Pour nos équipes, cela fait toute la différence de savoir que grâce à notre soutien financier, des entreprises ont pu rester en activité alors qu’elles étaient sur le point de tout arrêter, et qu’elles ont pu payer les salaires alors que les affaires n’allaient pas.
Lorsque l’on regarde le nombre de PME, établies et émergentes, qui ont pu être sauvées, le nombre d’emplois préservés, sans parler de celles qui ont su saisir les opportunités pour devenir plus attrayantes après la crise, le rôle de facilitateur des banques ne peut qu’être souligné.

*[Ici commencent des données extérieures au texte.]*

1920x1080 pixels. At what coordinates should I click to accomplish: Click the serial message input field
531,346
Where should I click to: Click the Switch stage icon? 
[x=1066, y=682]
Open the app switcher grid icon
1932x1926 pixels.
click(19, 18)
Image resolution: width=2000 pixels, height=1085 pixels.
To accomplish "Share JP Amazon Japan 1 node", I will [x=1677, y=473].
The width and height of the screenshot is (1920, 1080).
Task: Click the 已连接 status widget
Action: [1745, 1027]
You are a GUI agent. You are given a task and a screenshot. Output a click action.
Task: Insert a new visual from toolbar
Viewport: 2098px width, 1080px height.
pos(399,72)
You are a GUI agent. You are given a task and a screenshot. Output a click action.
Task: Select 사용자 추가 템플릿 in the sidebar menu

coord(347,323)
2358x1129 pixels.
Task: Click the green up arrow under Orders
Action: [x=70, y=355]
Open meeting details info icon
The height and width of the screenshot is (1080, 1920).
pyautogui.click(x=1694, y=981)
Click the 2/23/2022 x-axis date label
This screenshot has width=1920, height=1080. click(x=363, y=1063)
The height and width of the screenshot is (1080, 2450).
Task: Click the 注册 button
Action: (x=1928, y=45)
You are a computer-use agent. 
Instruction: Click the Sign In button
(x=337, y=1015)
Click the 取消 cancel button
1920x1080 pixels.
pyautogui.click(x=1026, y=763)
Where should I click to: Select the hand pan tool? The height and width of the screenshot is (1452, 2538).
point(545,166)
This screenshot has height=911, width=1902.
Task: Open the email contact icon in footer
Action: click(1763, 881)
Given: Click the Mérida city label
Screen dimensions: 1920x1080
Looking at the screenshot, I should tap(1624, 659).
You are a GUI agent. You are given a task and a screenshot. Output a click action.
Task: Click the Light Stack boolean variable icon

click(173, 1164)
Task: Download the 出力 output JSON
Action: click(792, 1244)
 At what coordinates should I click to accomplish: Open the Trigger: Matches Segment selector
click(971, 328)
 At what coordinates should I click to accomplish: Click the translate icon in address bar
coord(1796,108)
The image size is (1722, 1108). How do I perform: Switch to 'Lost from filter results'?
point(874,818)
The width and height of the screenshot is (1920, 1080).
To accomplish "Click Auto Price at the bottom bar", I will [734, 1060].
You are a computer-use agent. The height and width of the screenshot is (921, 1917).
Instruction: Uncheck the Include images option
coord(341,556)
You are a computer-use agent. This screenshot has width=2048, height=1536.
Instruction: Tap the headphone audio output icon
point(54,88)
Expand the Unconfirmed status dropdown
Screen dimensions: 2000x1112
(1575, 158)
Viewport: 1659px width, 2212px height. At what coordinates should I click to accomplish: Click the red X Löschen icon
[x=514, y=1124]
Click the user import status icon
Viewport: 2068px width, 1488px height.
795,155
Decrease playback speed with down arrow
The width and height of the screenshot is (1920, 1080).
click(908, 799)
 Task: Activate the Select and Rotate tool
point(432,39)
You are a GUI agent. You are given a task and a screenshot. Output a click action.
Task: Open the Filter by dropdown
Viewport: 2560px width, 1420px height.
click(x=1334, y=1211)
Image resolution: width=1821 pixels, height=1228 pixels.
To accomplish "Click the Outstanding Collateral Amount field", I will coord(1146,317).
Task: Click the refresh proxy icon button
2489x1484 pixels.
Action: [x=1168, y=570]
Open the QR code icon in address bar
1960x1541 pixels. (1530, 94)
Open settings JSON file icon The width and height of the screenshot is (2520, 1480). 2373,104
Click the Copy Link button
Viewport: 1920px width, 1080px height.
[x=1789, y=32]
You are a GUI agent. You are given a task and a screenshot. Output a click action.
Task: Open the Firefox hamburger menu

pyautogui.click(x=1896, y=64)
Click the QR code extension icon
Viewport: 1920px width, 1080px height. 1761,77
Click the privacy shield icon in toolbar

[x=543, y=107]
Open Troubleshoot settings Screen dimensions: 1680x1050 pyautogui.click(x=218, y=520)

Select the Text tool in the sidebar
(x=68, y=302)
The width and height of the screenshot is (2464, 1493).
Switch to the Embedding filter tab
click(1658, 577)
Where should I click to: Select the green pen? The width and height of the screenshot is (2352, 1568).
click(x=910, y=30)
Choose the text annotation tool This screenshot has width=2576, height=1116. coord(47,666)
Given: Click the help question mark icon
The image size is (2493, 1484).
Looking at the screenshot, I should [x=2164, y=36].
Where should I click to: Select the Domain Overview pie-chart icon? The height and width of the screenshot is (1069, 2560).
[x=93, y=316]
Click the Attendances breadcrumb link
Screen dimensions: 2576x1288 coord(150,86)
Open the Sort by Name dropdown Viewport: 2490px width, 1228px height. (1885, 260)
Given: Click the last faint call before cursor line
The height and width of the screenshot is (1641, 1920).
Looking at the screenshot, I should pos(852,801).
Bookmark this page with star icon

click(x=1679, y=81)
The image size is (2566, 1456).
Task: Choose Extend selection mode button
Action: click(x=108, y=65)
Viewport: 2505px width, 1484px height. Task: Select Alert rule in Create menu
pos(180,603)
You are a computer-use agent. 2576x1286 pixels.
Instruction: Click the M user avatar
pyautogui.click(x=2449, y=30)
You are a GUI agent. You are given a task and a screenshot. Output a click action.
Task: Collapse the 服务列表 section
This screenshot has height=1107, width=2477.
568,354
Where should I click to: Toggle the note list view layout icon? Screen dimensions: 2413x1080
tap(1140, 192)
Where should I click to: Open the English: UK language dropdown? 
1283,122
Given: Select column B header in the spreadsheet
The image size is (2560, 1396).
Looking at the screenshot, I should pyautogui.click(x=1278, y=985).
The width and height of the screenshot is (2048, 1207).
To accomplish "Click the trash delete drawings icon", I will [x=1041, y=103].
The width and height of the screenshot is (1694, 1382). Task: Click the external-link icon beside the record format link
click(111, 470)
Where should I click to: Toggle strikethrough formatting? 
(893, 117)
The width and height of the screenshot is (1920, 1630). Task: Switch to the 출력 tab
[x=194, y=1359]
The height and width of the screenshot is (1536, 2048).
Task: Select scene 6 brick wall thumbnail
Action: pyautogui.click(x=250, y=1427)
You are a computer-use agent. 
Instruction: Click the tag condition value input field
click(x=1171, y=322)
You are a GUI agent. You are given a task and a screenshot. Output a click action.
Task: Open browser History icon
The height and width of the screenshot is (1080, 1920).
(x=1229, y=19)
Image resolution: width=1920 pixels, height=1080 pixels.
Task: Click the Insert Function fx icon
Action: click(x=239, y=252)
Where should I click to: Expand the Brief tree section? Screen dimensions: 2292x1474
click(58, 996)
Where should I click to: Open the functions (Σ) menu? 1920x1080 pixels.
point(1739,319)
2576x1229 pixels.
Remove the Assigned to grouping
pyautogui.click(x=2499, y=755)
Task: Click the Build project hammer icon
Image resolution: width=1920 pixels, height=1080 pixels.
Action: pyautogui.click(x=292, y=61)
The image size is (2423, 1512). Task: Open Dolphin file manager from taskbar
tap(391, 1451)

Ce qui est encore plus intéressant, c’est que ces PME qui ont su se réinventer et s’adapter au nouveau contexte post-Covid-19 -témoignent que les entrepreneurs peuvent être versatiles et transformer de belles idées en entreprises du jour au lendemain. D’autres entreprises se sont, elles, diversifiées et étendu leurs activités avec succès.
Par exemple, nous avons un client dans une localité rurale qui a conçu une idée d’entreprise avec la création des « zones rouges ». Il a compris qu’il avait besoin d’un plus grand supermarché que celui qu’il avait déjà dans son village lorsque les habitants de la localité ont été confinés et que l’affluence a augmenté dans son commerce alors que le nombre de produits proposé était limité.
Mais ce qui semblait être un projet sur le long terme pour lui s’est matérialisé avec l’aide de la MauBank. En quelques mois seulement, il avait fait l’acquisition d’un bâtiment et ouvert un supermarché cinq fois plus grand et avec trois fois plus d’employés.
Nous avons aussi pris en charge les fournisseurs d’hôtels dont les activités étaient complètement à l’arrêt jusqu’à la reprise. Grâce à cela, ils ont pu développer un nouveau modèle économique. Dans leur stratégie de diversification, ils ont intégré le marché de la vente au détail, réduit leur dépendance sur le secteur de l’hôtellerie, tout en élaborant une gamme de produits exclusivement destinés aux hôtels.
Là est toute la beauté de l’opportunité qu’une crise peut représenter – et c’est quelque chose qui devrait se développer à mesure que les entrepreneurs explorent de nouvelles opportunités dans un monde post-pandémique.